:: Task instructions ::
Give back exactly the lines from the one holding "Screen dimensions: 1108x551" to the bottom of the material, both included, and nothing more. No pictures.

▬▬▬

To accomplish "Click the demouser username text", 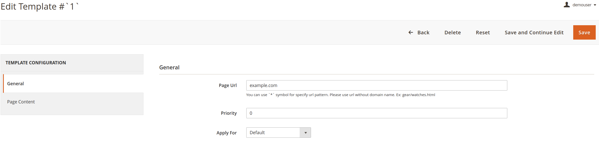I will [x=582, y=5].
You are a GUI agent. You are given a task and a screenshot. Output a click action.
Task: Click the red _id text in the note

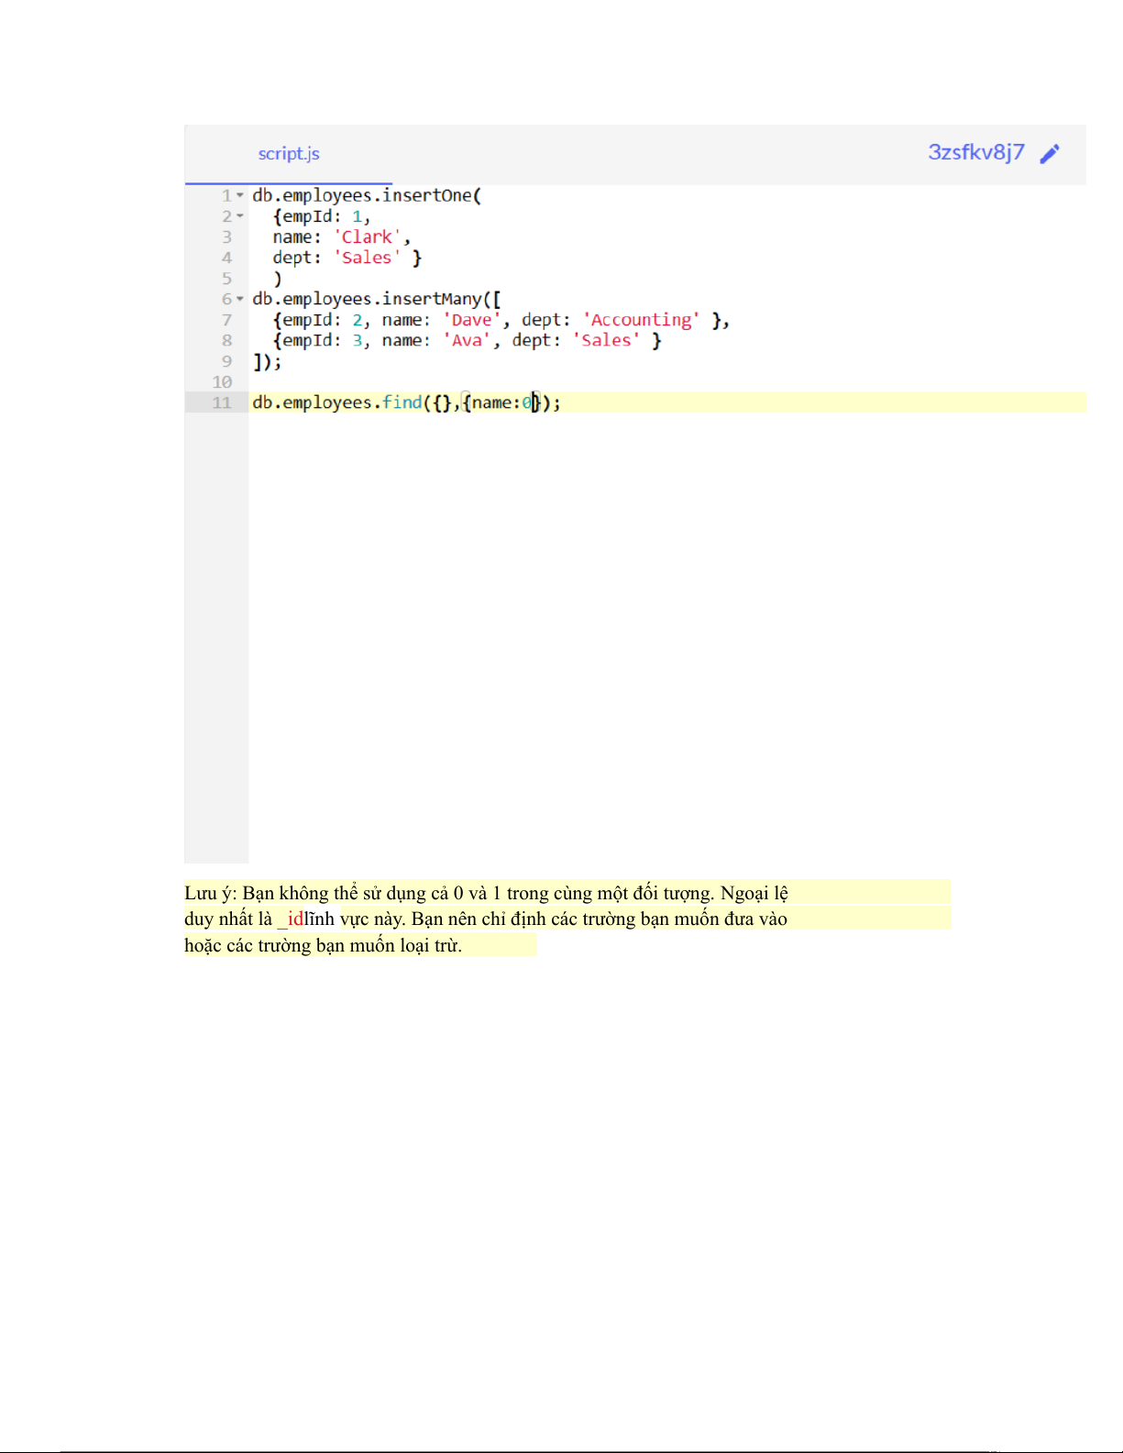[x=291, y=919]
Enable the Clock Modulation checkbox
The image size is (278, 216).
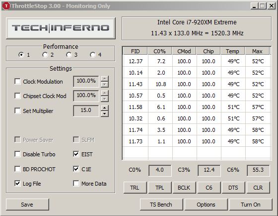[17, 82]
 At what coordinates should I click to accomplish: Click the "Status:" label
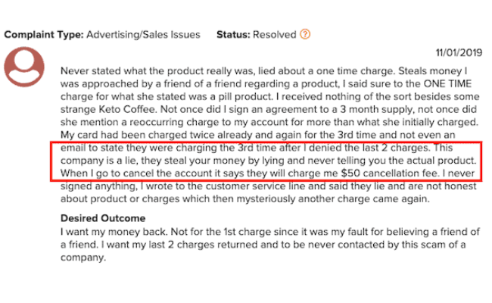233,35
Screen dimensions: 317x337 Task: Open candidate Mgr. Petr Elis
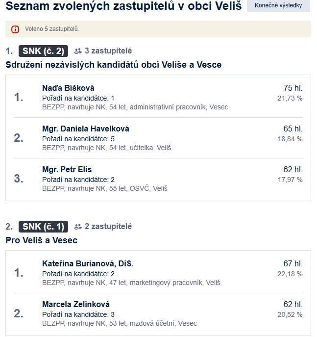67,169
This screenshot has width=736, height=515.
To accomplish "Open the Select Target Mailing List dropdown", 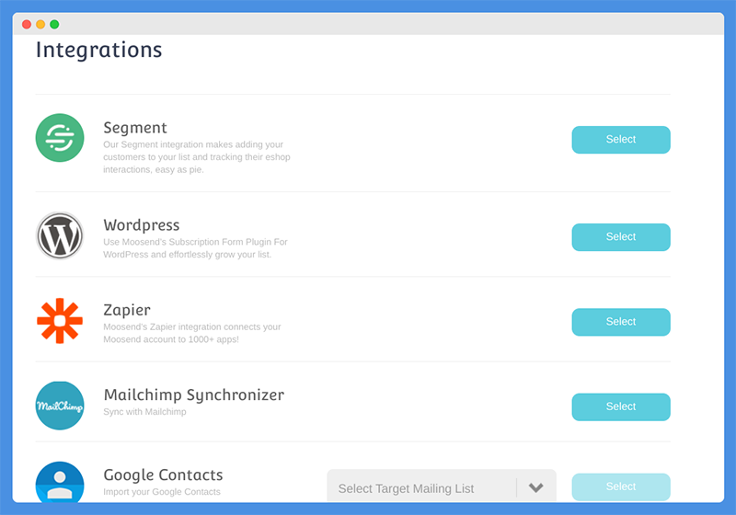I will (442, 486).
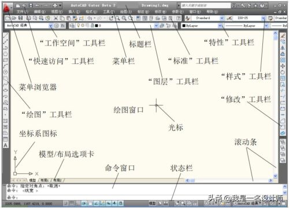Click the Cut scissors icon
Viewport: 289px width, 208px height.
click(x=55, y=18)
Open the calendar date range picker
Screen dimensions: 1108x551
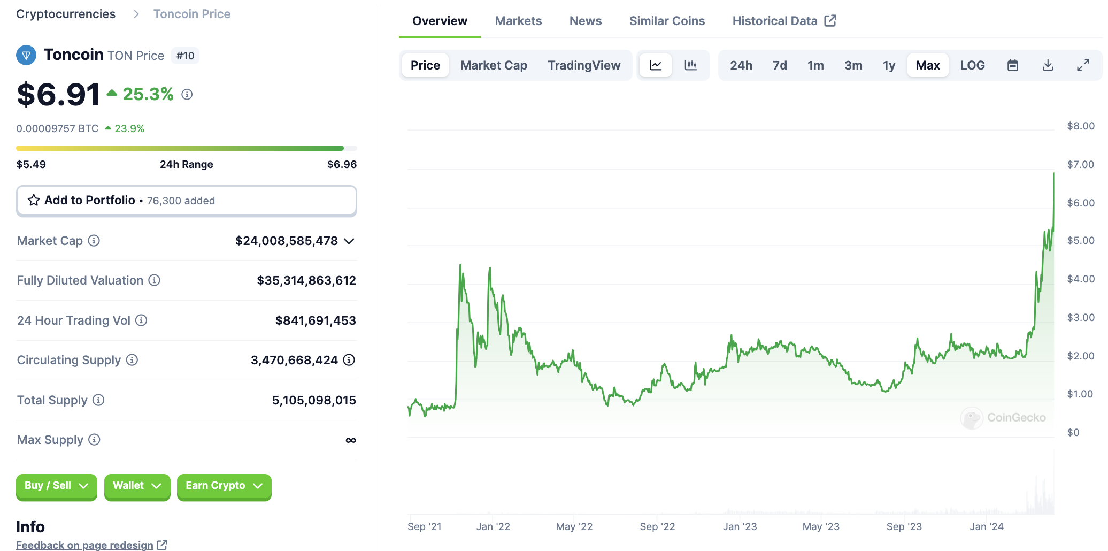1012,65
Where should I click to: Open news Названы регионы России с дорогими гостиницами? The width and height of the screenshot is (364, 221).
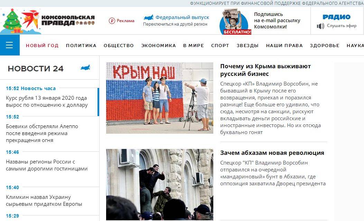(47, 165)
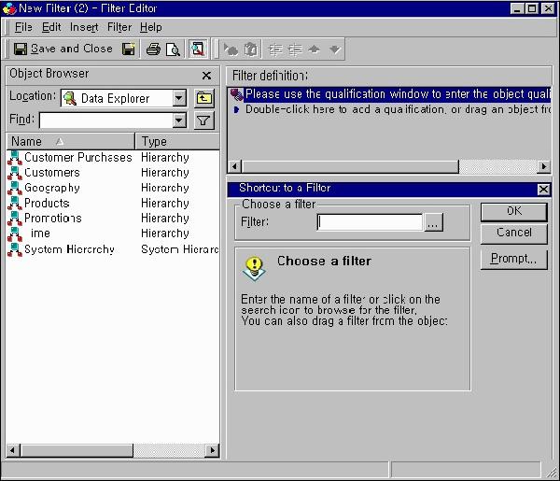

▬▬▬

:: Task response ::
Screen dimensions: 1108x551
1012,65
Where should I click to: Open news Названы регионы России с дорогими гостиницами? The width and height of the screenshot is (364, 221).
(47, 165)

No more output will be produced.